In dit boek schetst Speerstra het harde plattelandsbestaan van die tijd, waarin de vaak armoedige boerenarbeiders en hun kinderen bijna volledig afhankelijk waren van hun boeren, die zelf weer de grillen moesten ondergaan van de landeigenaren van wie ze hun boerderij pachtten – terwijl allen konden worden getroffen door bijvoorbeeld watersnoden, cholera en veeziekten. De oerpolder werd in 2007 in een Nederlandse vertaling met dezelfde titel op de markt gebracht.
Over zijn motieven om De oerpolder te schrijven en zijn werkwijze daarbij verklaarde Speerstra in het nawoord van het boek: “Het is een vorm om een werkelijkheid gestalte te geven die zo dicht mogelijk bij dé werkelijkheid ligt. Tegelijk is het een zoektocht naar het boerenkind dat ik zelf was en blijf. Het is het eigenaardige verlangen naar de plaats waar mijn voorouders opgroeiden, trachtten te overleven en een bestaan hoopten te vinden; het is de hang naar een levenssfeer die ik liefhad, soms vreesde, die me soms bedrukte, die ik uiteindelijk verlaten zou. Omdat de taaie grond blijkbaar te veel vroeg en te weinig teruggaf. En omdat een andere wereld en toekomst mij trokken.”
Mondelinge getuigenissen vastgelegd over de Vette Veemarkt van Zomergem.
Interviews Gaby De Zutter
Vette Veemarkt
Het boek is het achtste nummer binnen de reeks Erfgoed Leeft, die vanaf nu Erfgoed Meetjesland heet. Dit boek is het eerste in een nieuwe opmaak met meer kleur, meer foto’s en meer pagina’s. Inhoudelijk gaan we verder op het vertrouwde elan om kwaliteit te bieden in een eenvoudige en heldere stijl. Ook de aandacht voor mondelinge getuigenissen houden we in ere. Op deze manier krijgt iedere editie een persoonlijk karakter.

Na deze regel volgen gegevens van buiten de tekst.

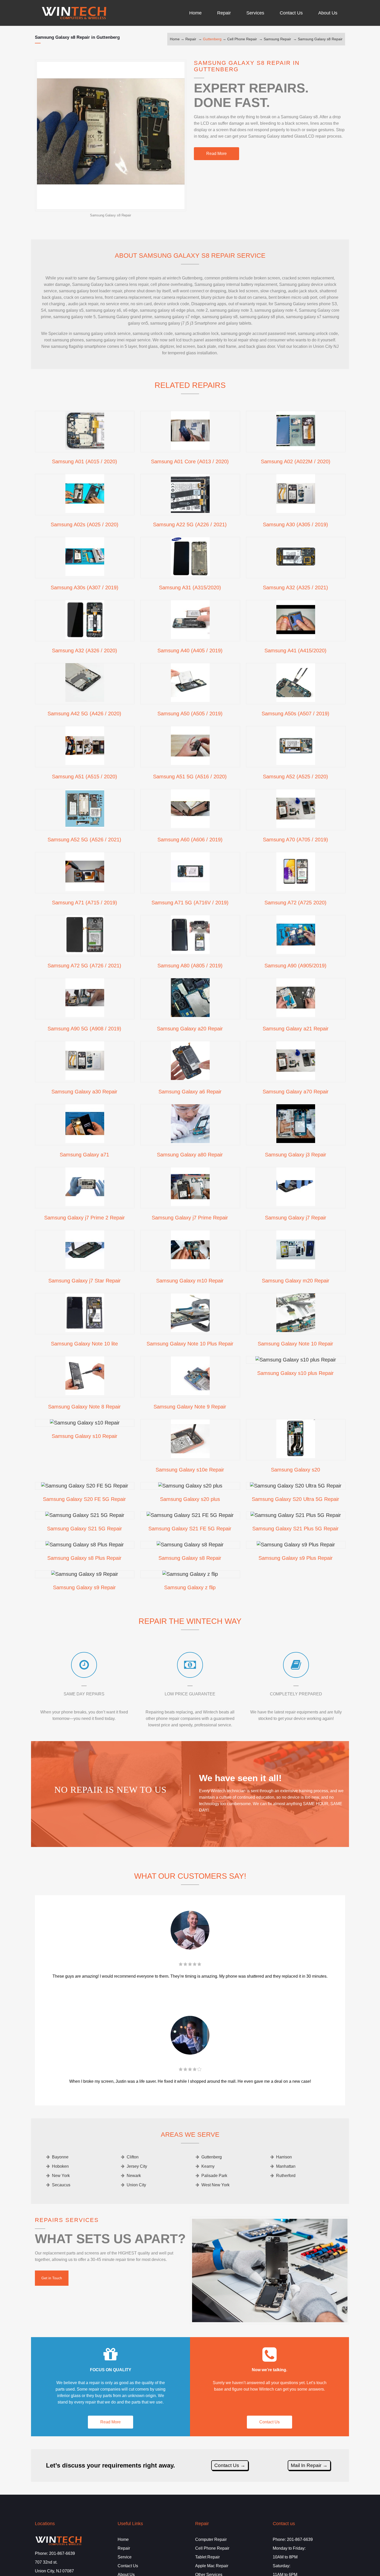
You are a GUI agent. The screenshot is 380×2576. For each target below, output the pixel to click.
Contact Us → (229, 2465)
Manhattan (285, 2166)
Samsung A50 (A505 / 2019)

Welkom in de wereld van veejaarmarkten, met prachtige prijsbeesten, trotse boeren, grote volkstoelopen en strenge veeartsen. De Vette Veemarkt van Zomergem neemt in het Meetjesland een speciale plek in. Eenmaal per jaar staat deze gemeente op haar kop. Aan de hand van persoonlijke verhalen brengen we het relaas van deze springlevende traditie.
Kort, rap & zonder blad – Hoppepluk tussen 1880-1960
Auteur: Mathias Cheyns
Uitgeverij: De Klaproos, 2009
ISBN: 9789055081059
Dit project, dat liep van oktober 2008 tot juni 2009, was een initiatief van het Hopmuseum Poperinge. Vijftig voormalige hoppeplukkers en hopboeren uit de twee grote Vlaamse hopstreken, de regio Aalst-Asse en de ruime streek rond Poperinge, werden op een wetenschappelijke manier geïnterviewd. Meer dan veertig uur aan getuigenissen over een bijzonder stukje landbouwgeschiedenis werd vastgelegd en bewaard voor het nageslacht. De hoppepluk gebeurde tot begin jaren ’60 immers volledig met de hand. Duizenden Vlamingen waren de eerste weken van september in de hopvelden aan de slag, waardoor de pluk bij uitstek een sociaal gebeuren was.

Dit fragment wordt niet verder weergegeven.